La possibilité d’exercer une activité privée par des médecins hospitaliers au sein d’établissements publics de santé est une réalité peu connue du grand public et qui doit faire l’objet d’un encadrement strict, afin de ne pas remettre en cause les principes exemplaires que porte l’hôpital public en matière d’accès aux soins.
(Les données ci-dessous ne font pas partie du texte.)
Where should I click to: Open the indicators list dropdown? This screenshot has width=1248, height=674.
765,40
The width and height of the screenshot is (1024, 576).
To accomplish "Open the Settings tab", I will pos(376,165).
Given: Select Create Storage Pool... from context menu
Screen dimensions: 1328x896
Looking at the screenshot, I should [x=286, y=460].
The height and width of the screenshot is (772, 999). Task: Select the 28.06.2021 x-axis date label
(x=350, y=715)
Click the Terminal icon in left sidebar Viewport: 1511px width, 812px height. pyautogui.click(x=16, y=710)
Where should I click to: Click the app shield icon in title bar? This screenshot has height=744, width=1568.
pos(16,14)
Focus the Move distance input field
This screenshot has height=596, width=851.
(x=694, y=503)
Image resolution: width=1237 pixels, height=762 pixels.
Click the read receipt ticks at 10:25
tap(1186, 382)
Historiquement autorisée pour apporter un complément de rémunération aux médecins hospitaliers notamment en prévision de leur retraite, cette activité privée ne doit pas excéder en termes de temps imparti plus de 2 demi-journées par semaine. Par ailleurs, elle peut être exercée par les médecins qui y sont autorisés soit en secteur 1 (sans dépassements  d’honoraires, au tarif de la Sécurité sociale), soit en secteur 2 (tarifs libres, avec dépassements) mais en respectant alors les même règles qui s’imposent à tous les médecins pratiquant des dépassements : fixer ses honoraires avec « tact et mesure » en fonction de la situation de son patient en particulier d’un point de vue économique, respecter les engagements conclus avec l’Assurance maladie.

Pourtant, année après année, on voit que cette activité libérale à l’hôpital augmente même si elle reste marginale… et il n’est toujours pas mis fin aux pratiques particulièrement excessives d’une minorité de médecins  concernés.